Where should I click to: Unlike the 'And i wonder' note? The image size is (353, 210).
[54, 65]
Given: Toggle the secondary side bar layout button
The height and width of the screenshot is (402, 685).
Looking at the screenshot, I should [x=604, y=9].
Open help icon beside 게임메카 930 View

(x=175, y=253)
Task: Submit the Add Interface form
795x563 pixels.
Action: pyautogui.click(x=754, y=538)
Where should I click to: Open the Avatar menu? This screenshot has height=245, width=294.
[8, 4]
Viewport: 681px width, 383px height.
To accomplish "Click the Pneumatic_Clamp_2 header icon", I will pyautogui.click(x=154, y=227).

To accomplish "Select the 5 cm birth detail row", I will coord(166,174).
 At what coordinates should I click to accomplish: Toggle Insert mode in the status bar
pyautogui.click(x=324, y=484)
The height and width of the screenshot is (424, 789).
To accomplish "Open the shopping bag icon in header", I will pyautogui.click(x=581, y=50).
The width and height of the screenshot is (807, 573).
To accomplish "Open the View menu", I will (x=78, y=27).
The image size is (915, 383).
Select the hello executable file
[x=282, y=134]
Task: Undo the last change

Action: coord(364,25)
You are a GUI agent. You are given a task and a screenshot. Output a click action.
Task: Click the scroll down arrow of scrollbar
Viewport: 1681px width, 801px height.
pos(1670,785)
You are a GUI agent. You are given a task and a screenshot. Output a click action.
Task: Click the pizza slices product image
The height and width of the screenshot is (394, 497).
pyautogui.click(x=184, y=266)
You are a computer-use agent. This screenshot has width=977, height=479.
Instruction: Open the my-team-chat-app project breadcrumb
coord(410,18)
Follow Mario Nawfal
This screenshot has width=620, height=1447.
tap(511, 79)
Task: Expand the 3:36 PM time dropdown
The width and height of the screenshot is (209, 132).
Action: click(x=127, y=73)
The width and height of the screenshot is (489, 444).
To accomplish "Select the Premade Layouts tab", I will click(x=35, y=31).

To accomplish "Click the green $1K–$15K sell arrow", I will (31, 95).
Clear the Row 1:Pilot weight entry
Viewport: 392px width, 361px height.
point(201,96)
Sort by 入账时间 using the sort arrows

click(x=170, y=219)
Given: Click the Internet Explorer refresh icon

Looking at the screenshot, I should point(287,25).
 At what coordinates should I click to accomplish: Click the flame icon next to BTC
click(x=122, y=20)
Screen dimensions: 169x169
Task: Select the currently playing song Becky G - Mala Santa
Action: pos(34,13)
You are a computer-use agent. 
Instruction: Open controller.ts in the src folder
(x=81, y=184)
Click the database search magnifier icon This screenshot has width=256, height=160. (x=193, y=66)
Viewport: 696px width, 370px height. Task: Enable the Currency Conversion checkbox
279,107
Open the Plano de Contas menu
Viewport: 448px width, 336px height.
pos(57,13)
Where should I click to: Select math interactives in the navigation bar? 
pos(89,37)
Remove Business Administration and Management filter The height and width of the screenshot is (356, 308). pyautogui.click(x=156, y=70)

#### [AIM OF THE EXERCISE]
Please return exactly the lines from the opening line of the data above through the line with "The height and width of the screenshot is (424, 789).", both included and nothing else.

#### [TASK RESULT]
Where should I click to: Unlike the 'And i wonder' note? The image size is (353, 210).
[54, 65]
Given: Toggle the secondary side bar layout button
The height and width of the screenshot is (402, 685).
Looking at the screenshot, I should [x=604, y=9].
Open help icon beside 게임메카 930 View

(x=175, y=253)
Task: Submit the Add Interface form
795x563 pixels.
Action: pyautogui.click(x=754, y=538)
Where should I click to: Open the Avatar menu? This screenshot has height=245, width=294.
[8, 4]
Viewport: 681px width, 383px height.
To accomplish "Click the Pneumatic_Clamp_2 header icon", I will pyautogui.click(x=154, y=227).

To accomplish "Select the 5 cm birth detail row", I will coord(166,174).
 At what coordinates should I click to accomplish: Toggle Insert mode in the status bar
pyautogui.click(x=324, y=484)
The height and width of the screenshot is (424, 789).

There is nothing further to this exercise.